What you are asked to do:
Rewrite the entries from the line with "Find the location of a particular element." to the line with "Looking at the", putting "screen assistant" wherever "GUI agent" appears and leaving everything else as it is.

____

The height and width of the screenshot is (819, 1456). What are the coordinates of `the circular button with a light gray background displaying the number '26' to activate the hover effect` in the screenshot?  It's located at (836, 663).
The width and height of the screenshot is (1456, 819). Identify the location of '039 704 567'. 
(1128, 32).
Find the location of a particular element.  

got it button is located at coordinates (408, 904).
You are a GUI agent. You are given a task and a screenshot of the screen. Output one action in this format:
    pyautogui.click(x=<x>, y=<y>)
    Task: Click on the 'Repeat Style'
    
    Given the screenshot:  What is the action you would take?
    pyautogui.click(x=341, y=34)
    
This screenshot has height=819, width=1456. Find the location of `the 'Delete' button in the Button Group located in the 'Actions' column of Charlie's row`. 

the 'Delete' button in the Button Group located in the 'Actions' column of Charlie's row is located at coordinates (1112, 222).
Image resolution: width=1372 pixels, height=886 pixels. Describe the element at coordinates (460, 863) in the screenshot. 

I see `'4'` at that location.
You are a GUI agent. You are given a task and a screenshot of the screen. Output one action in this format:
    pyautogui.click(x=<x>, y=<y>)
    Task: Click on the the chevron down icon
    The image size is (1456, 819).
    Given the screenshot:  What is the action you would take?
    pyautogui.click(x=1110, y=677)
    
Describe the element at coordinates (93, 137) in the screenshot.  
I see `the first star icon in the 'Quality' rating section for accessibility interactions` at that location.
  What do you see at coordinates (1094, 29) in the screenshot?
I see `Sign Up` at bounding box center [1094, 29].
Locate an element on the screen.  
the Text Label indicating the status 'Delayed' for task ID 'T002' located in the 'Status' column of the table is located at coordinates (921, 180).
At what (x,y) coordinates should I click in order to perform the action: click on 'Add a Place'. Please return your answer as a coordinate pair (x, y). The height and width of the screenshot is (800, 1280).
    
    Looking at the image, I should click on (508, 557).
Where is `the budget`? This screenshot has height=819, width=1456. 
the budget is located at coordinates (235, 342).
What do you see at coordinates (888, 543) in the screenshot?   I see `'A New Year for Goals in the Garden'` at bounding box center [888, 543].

____

Correct answer:
Find the location of a particular element.  

got it button is located at coordinates (408, 904).
You are a screen assistant. You are given a task and a screenshot of the screen. Output one action in this format:
    pyautogui.click(x=<x>, y=<y>)
    Task: Click on the 'Repeat Style'
    
    Given the screenshot:  What is the action you would take?
    pyautogui.click(x=341, y=34)
    
This screenshot has height=819, width=1456. Find the location of `the 'Delete' button in the Button Group located in the 'Actions' column of Charlie's row`. 

the 'Delete' button in the Button Group located in the 'Actions' column of Charlie's row is located at coordinates (1112, 222).
Image resolution: width=1372 pixels, height=886 pixels. Describe the element at coordinates (460, 863) in the screenshot. 

I see `'4'` at that location.
You are a screen assistant. You are given a task and a screenshot of the screen. Output one action in this format:
    pyautogui.click(x=<x>, y=<y>)
    Task: Click on the the chevron down icon
    The image size is (1456, 819).
    Given the screenshot:  What is the action you would take?
    pyautogui.click(x=1110, y=677)
    
Describe the element at coordinates (93, 137) in the screenshot.  
I see `the first star icon in the 'Quality' rating section for accessibility interactions` at that location.
  What do you see at coordinates (1094, 29) in the screenshot?
I see `Sign Up` at bounding box center [1094, 29].
Locate an element on the screen.  
the Text Label indicating the status 'Delayed' for task ID 'T002' located in the 'Status' column of the table is located at coordinates (921, 180).
At what (x,y) coordinates should I click in order to perform the action: click on 'Add a Place'. Please return your answer as a coordinate pair (x, y). The height and width of the screenshot is (800, 1280).
    
    Looking at the image, I should click on (508, 557).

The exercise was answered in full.